Axillary temperature 36.1°C (97°F)
Heart rate 160/min Respiratory rate 78/min
Newborn is sleeping in their birth parent’s arms. Awakens with stimulation. Yellow discoloration noted of sclera and oral mucosal Lung sounds clear bilaterally. Nasal flaring present. Fontanel level and soft with large ecchymotic caput succedaneum noted. Blood-tinged mucus noted at the vaginal opening. Has voided and stooled one time since birth. Uric acid crystals observed in the urine. Breastfed x 1 in the past 6 hr for 10 min
The Correct answer and Explanation is:
Correct Answer:
The following assessment findings require follow-up by the nurse:
- Axillary temperature 36.1°C (97°F)
- Respiratory rate 78/min
- Yellow discoloration noted of sclera and oral mucosa
- Nasal flaring present
- Breastfed x 1 in the past 6 hr for 10 min
Explanation:
In this scenario, the nurse is caring for a newborn at 36 hours of age, and there are several findings that require follow-up:
- Axillary Temperature 36.1°C (97°F): A newborn’s normal body temperature typically ranges between 36.5°C and 37.5°C (97.7°F and 99.5°F). An axillary temperature of 36.1°C (97°F) is below this range and indicates hypothermia. Hypothermia in newborns can lead to cold stress, which increases the risk of hypoglycemia, respiratory distress, and metabolic acidosis. The nurse should take measures to warm the newborn and monitor the temperature closely.
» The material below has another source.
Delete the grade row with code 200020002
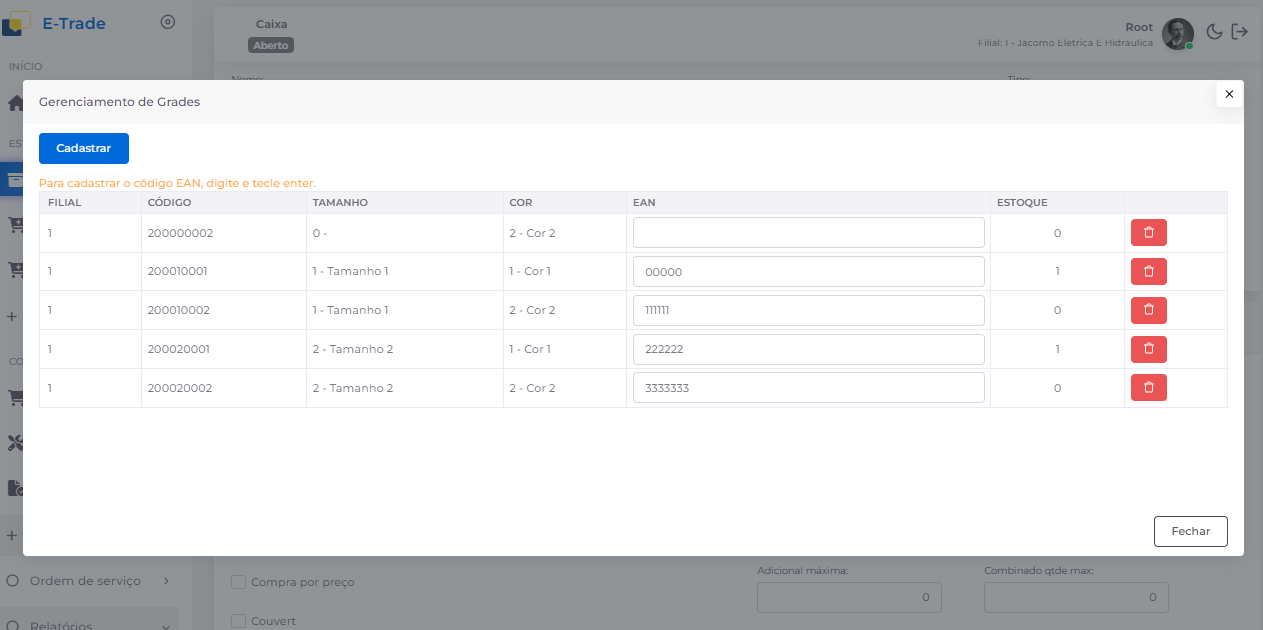This screenshot has width=1263, height=630. pyautogui.click(x=1148, y=388)
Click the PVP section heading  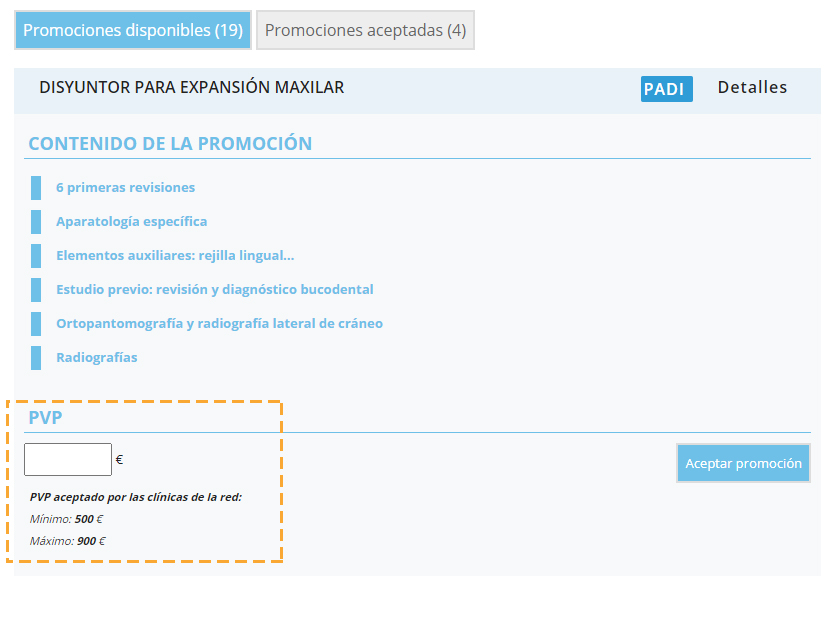tap(46, 418)
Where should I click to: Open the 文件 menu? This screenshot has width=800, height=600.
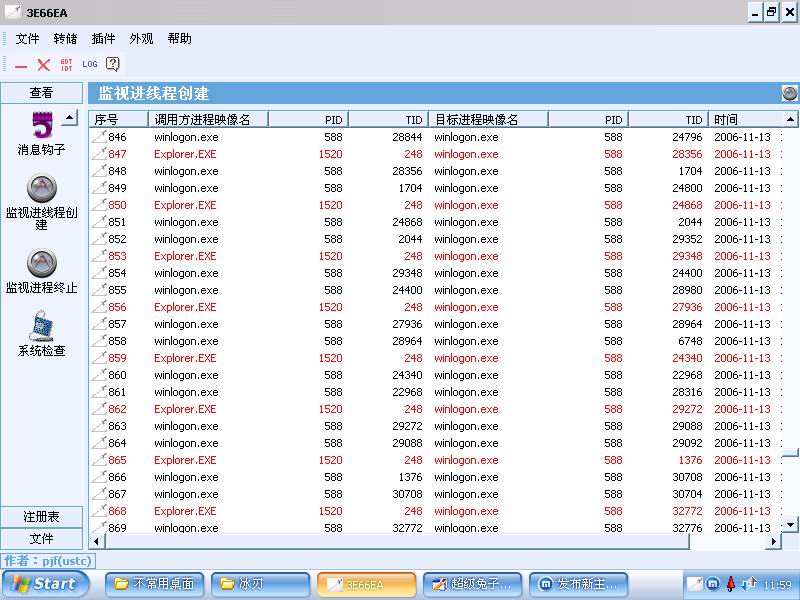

- Respiratory Rate 78/min: The normal respiratory rate for a newborn is between 30 and 60 breaths per minute. A respiratory rate of 78/min is significantly elevated and may indicate respiratory distress. The presence of nasal flaring further supports this concern, as it is a sign of increased work of breathing. The nurse should assess for other signs of respiratory distress, such as grunting, retractions, or cyanosis, and intervene as needed.
- Yellow Discoloration of Sclera and Oral Mucosa: Yellow discoloration of the sclera and oral mucosa is indicative of jaundice, which can be physiological or pathological in newborns. Jaundice occurring within the first 24 hours of life or becoming noticeable by 36 hours may be concerning and could indicate conditions like hemolytic disease or infection. The nurse should assess the bilirubin levels and monitor the progression of jaundice.
- Nasal Flaring Present: Nasal flaring is a sign of respiratory distress in newborns. It occurs as the infant attempts to increase oxygen intake due to difficulties in breathing. This finding, in conjunction with the elevated respiratory rate, warrants further assessment and potential intervention to ensure adequate oxygenation.
- Breastfed x 1 in the past 6 hr for 10 min: The newborn’s feeding pattern is inadequate. Newborns should breastfeed every 2 to 3 hours, and sessions typically last 20 to 30 minutes. Insufficient breastfeeding can lead to dehydration, hypoglycemia, and inadequate nutrition. Additionally, uric acid crystals in the urine (orange-colored crystals) are often a sign of dehydration in newborns, further indicating that the infant may not be receiving adequate breast milk.
In summary, the nurse should follow up on these findings with appropriate interventions such as warming the infant, addressing respiratory distress, evaluating jaundice, ensuring adequate breastfeeding, and potentially escalating care if needed.